La seconde partie de la séance donne vie à une situation du quotidien. Cette fois, ce sont les IDE qui encadrent et animent la réunion. Cette semaine, nous abordons des questions d’organisation : vêtements sales et frigo vide alors qu’une amie vient dîner. Nous les amenons à analyser la situation en relevant les obstacles et à définir les actions. L’apprentissage consiste à répertorier cinq étapes nécessaires à la réalisation d’une tâche : description de la tâche, que dois-je faire ?, stratégies, réalisation, autoévaluation. À la fin de la séance, certains notent une meilleure confiance en soi, une prise de conscience de leurs ressources cognitives, le goût retrouvé de la lecture et la diminution du stress.

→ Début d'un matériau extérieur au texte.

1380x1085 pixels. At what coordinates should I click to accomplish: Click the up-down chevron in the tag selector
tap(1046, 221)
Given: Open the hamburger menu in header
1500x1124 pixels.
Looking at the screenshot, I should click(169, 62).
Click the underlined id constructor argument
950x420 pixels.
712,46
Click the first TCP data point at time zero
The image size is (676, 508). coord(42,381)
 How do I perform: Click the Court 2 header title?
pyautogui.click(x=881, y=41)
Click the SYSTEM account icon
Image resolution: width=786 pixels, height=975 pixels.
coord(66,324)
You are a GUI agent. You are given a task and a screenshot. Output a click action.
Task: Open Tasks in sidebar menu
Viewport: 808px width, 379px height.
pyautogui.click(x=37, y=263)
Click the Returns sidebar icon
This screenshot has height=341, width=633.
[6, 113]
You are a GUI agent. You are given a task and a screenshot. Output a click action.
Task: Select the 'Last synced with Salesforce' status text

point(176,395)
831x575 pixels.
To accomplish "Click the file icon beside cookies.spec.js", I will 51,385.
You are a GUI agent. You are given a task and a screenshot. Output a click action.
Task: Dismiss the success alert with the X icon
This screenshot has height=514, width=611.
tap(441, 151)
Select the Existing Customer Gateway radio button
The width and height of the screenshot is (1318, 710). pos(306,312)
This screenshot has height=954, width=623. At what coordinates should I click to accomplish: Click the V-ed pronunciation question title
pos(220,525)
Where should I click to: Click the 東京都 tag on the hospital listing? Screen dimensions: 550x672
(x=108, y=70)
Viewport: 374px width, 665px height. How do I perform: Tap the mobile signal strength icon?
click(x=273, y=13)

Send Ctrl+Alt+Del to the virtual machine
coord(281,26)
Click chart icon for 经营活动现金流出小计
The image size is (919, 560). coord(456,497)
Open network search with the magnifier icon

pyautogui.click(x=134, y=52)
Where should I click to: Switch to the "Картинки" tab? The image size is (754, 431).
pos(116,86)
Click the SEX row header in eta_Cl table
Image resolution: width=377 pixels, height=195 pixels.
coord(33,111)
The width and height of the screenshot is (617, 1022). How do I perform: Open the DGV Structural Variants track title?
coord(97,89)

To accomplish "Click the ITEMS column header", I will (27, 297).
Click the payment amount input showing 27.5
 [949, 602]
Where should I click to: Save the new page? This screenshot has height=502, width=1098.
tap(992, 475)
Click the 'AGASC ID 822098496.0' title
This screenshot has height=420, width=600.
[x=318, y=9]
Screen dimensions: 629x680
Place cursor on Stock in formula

Le bilan de M.B. montre de nettes améliorations de l’attention, avec moins de fatigabilité et de décrochage, ainsi qu’une diminution de l’impulsivité concernant la planification grâce à l’utilisation de différentes stratégies.

1- Programme neuropsychologique et éducationnelle pour la réhabilitation (Neuropsychological and Educational Approach to Remediation)

2- Les prénoms ont été modifiés.

CAS DE DÉPART

M. B., 26 ans, souffre de troubles schizophréniques. Stabilisé cliniquement, il bénéficie d’un suivi (psychiatre référent et activités thérapeutiques) et vit de façon autonome. Il se plaint toutefois de ne pas pouvoir se concentrer sur ses lectures. Il a tendance à planifier les tâches quotidiennes de façon impulsive et partielle. Et évoque aussi un stress face à des situations nouvelles. Il souhaite acquérir des outils concrets afin de pallier ces gênes fonctionnelles, d’améliorer sa concentration, de cerner ses difficultés et ressources, et savoir mieux planifier son quotidien.

EN INDIVIDUEL OU EN GROUPE

→ Un programme individuel peut être proposé lorsque les évaluations montrent une désorganisation de la pensée, des difficultés importantes d’attention, des difficultés cognitives multiples, un manque d’autonomie.

→ Au moyen d’exercices sur papier et/ou informatisés, le participant va utiliser des stratégies.

→ Des tâches à domicile centrées sur les difficultés au quotidien aident au transfert des acquis à la vie de tous les jours (mémorisation d’articles, liste de courses catégorisée…)

→ L’alliance thérapeutique l’amène rapidement à s’approprier le sentimentde compétence.

EXERCICES INFORMATISÉS

Les douze travaux

Douze modules sont proposés sous la forme de jeux avec plusieurs niveaux de difficulté.

→ Langage et vocabulaire : travailler le lexique.

→ Langage et raisonnement : stimuler la logique, la fluence verbale.

→ Capacités visuo-spatiales : stimuler l’imagerie mentale.

→ Attention : stimuler l’attention soutenue.

→ Vitesse de traitement : traiter rapidement une info.

→ Calcul : stimuler le calcul mental.

→ Fonctions exécutives : stimuler le raisonnement, la flexibilité, l’inhibition et la planification.

→ Mémoire spatiale : retenir l’emplacement d’objets/d’éléments.

→ Mémoire auditive : stimuler l’attention soutenue, la mémoire de travail.

→ Mémoire verbale : retenir une liste de mots.

→ Mémoire visuelle : mémoriser diverses formes et différentes couleurs.

→ Mémoire verbale et visuelle : entraîner simultanément les deux mémoires.